Non dico di non chiamare i pompieri quando il gatto è in serio pericolo, ma nel caso specifico del gatto sull’albero, ricordiamoci che non è una situazione d’emergenza e che i pompieri hanno ben altre priorità. Piuttosto apriamo una scatoletta ghiotta alla base dell’albero e torniamocene in casa ad aspettare pazientemente che scenda, senza montare un caso. Ne approfitto per presentarvi la mia gatta (la panterona nelle foto) che sugli alberi si sente perfettamente a suo agio e se chiamassi i pompieri come minimo non mi degnerebbe di uno sguardo per giorni, permalosa com’è.
malkariss
15 dic 2011 - 22:07 - #1a volte non riescono a scendere se gli vengono spuntate le unghie. non ho mai visto scheletri di gatti sugli alberi, ma qualche gatto che torna a casa con le zampe rotte si…
fangio43
16 dic 2011 - 10:23 - #2Ecco qui che arriva la vecchietta con un aneddoto di cinquant’anni fa (e se evidentemente ce l’ho ancora sullo stomaco figurati l’effetto che mi ha fatto quando avevo neanche vent’anni e credevo ancora a Babbo Natale)! Parliamo di Venezia “la città dei gatti”………

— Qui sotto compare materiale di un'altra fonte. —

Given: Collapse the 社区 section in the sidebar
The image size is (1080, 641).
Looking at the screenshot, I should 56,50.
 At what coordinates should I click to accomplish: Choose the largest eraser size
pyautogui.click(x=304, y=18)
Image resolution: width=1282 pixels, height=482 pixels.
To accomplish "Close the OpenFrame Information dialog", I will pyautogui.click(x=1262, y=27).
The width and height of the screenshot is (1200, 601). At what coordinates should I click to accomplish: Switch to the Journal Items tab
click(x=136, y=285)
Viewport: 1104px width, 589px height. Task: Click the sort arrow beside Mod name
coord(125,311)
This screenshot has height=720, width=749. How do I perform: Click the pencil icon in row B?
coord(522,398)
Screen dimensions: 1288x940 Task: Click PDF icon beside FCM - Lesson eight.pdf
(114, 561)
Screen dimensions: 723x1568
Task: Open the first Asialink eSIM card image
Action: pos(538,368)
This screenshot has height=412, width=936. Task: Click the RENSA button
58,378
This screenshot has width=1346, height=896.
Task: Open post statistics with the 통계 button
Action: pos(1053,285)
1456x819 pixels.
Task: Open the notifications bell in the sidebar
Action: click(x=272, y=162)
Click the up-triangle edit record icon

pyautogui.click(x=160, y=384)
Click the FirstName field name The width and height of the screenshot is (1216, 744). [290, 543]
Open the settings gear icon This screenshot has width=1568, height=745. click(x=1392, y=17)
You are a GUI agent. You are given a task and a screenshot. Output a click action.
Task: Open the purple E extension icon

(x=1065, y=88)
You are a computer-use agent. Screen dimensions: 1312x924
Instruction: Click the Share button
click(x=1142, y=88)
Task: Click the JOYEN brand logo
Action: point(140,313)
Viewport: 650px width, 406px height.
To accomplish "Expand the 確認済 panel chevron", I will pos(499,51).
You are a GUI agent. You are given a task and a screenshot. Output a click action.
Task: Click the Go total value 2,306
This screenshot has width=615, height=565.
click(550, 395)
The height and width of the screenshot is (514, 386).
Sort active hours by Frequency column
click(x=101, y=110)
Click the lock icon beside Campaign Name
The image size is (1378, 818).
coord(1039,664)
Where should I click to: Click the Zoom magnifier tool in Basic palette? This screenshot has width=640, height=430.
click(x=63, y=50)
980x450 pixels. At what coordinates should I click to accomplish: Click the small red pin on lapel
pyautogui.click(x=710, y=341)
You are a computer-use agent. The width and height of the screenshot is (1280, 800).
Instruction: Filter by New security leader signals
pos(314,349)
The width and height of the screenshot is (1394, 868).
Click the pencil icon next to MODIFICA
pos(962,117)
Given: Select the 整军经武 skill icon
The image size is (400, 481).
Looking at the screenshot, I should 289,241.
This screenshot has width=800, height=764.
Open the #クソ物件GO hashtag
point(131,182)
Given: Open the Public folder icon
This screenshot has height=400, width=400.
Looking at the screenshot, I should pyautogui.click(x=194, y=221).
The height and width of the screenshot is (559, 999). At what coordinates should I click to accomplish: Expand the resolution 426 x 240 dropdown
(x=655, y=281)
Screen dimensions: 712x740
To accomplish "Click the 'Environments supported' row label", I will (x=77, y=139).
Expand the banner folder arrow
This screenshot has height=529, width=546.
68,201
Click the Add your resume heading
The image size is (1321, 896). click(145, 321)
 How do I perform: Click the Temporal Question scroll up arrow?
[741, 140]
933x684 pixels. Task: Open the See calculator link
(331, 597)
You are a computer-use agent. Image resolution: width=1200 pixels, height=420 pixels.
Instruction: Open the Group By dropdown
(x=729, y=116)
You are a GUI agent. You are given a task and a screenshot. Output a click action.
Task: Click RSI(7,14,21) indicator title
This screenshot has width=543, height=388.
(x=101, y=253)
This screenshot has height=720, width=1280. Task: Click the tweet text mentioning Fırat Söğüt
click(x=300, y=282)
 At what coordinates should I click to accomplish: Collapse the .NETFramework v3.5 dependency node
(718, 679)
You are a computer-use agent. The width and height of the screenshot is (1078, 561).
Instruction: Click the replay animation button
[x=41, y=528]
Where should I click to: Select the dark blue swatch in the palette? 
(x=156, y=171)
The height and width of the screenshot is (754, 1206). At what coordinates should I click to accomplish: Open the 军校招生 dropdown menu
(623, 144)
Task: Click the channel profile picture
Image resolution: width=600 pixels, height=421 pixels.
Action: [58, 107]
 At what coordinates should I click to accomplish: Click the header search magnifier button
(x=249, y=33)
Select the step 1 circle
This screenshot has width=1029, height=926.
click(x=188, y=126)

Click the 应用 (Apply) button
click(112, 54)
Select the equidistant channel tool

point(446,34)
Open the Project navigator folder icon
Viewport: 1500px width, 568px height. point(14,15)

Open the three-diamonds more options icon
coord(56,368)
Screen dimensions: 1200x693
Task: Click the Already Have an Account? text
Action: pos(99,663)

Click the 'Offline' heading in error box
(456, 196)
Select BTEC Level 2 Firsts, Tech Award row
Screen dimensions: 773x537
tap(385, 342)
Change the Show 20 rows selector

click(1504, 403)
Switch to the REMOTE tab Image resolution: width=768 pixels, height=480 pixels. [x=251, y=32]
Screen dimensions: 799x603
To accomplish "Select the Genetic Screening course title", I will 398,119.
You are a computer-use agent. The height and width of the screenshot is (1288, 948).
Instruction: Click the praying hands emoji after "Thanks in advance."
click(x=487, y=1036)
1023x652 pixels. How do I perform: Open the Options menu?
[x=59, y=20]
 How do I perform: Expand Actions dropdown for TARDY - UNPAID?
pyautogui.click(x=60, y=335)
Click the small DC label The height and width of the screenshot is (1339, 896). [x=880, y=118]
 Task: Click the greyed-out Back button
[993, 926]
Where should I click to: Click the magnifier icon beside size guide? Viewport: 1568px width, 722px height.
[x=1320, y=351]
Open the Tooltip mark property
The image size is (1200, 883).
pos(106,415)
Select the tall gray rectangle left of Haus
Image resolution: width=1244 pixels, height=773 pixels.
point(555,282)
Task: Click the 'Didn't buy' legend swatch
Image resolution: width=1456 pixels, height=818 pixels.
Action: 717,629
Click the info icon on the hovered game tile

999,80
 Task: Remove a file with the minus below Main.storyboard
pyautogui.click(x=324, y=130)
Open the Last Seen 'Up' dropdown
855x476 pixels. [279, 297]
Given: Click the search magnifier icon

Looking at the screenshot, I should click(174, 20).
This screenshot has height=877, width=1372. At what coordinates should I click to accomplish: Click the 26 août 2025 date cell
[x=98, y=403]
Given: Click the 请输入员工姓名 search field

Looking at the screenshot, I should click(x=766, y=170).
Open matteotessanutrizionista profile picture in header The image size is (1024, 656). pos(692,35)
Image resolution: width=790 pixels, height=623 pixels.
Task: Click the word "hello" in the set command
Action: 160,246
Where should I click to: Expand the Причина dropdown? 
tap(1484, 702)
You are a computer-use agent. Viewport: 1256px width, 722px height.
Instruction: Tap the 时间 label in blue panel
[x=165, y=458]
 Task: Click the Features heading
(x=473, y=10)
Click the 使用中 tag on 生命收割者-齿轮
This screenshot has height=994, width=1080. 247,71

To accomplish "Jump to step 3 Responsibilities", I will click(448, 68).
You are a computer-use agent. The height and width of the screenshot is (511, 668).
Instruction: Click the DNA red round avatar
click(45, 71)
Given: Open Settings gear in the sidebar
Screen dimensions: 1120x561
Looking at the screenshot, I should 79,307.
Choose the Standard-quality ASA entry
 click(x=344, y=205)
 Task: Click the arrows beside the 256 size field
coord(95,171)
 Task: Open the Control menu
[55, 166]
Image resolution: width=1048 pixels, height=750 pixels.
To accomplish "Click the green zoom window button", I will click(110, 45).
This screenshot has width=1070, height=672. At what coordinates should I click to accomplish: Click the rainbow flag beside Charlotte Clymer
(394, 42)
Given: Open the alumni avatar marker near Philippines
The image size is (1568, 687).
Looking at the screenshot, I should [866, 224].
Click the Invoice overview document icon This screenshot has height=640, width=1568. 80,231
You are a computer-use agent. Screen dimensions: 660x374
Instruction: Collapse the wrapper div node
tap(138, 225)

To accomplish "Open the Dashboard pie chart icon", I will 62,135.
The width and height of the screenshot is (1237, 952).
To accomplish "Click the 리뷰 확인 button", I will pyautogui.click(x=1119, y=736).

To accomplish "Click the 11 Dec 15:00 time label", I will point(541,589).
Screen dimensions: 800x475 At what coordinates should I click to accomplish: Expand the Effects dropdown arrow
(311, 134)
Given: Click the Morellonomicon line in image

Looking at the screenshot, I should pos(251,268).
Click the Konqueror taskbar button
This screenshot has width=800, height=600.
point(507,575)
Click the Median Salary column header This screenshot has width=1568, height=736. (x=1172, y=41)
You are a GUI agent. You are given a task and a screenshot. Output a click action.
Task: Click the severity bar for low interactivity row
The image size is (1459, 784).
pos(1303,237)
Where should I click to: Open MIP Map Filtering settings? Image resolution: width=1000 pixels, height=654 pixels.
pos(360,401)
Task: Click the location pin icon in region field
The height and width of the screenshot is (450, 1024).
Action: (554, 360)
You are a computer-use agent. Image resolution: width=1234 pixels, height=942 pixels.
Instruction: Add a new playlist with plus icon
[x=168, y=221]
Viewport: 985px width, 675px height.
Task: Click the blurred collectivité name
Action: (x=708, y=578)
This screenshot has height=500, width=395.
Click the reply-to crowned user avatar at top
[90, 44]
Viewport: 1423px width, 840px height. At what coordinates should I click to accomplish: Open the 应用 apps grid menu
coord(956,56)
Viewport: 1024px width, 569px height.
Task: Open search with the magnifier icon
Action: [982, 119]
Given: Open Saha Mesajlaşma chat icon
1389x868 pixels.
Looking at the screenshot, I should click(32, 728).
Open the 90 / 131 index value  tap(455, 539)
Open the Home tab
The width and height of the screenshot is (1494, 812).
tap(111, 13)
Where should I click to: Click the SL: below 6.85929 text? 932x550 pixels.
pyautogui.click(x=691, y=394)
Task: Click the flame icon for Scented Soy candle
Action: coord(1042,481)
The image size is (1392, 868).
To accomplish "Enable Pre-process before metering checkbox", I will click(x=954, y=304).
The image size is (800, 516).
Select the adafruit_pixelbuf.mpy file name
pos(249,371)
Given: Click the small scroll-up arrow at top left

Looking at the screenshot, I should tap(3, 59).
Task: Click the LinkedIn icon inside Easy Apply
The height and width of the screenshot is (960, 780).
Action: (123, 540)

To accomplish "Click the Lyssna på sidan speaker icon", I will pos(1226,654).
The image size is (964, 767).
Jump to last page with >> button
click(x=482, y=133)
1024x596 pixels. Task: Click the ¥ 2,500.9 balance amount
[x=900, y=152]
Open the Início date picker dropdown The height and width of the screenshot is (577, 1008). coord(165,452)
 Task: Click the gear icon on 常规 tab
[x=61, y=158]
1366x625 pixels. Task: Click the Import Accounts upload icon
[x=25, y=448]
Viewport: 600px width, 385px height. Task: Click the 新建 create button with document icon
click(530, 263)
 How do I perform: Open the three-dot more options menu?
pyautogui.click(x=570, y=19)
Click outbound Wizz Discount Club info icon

Confinante con casa mia c’era una vecchia scuola media che evidentemente aveva bisogno di ristrutturazione……..rimossi i lastroni di marmo, cosa ti vanno a trovare gli operai? La “fotografia” di un gatto che era stato “casualmente” spiaccicato tra due lastroni! Era facilmente riconoscibile la sagoma che però, ovviamente, non aveva lo spessore….che s’ha da dire se non PREISTORIA (probabilmente stava lì da almeno altri trent’anni)……..se non fosse che gli operai avevano trovato la cosa MOLTO DIVERTENTE e provveduto ad esibire il reperto CON TUTTI GLI ONORI DEL CASO! Alla fine della storia ci sono io che esco di casa tutte le mattine per andare a lavorare e la prima cosa che vedo (per moltissimi mesi) è la fotografia del povero gatto centenario! E non venirmi a parlare di chiamare “chi di dovere”…….delle volte ancora adesso mi viene il dubbio che ce ne sia qualcuno!
Ti confermo che mi ricordo bene che ti ho promesso che, solo dopo Natale, ti svelerò la frase magica che ha scatenato la mia adozione di massa……..sicuramente tu capirai subito il suo significato “scientifico” ma ti devi impegnare a non dirmelo mai! Anche nella mia ignoranza (voce del verbo ignorare) avevo capito bene che ERA MEGLIO LIBERARE GLI OSTAGGI e posso dire che sono riuscita a regalare loro un’altra occasione! Bacioni e auguri.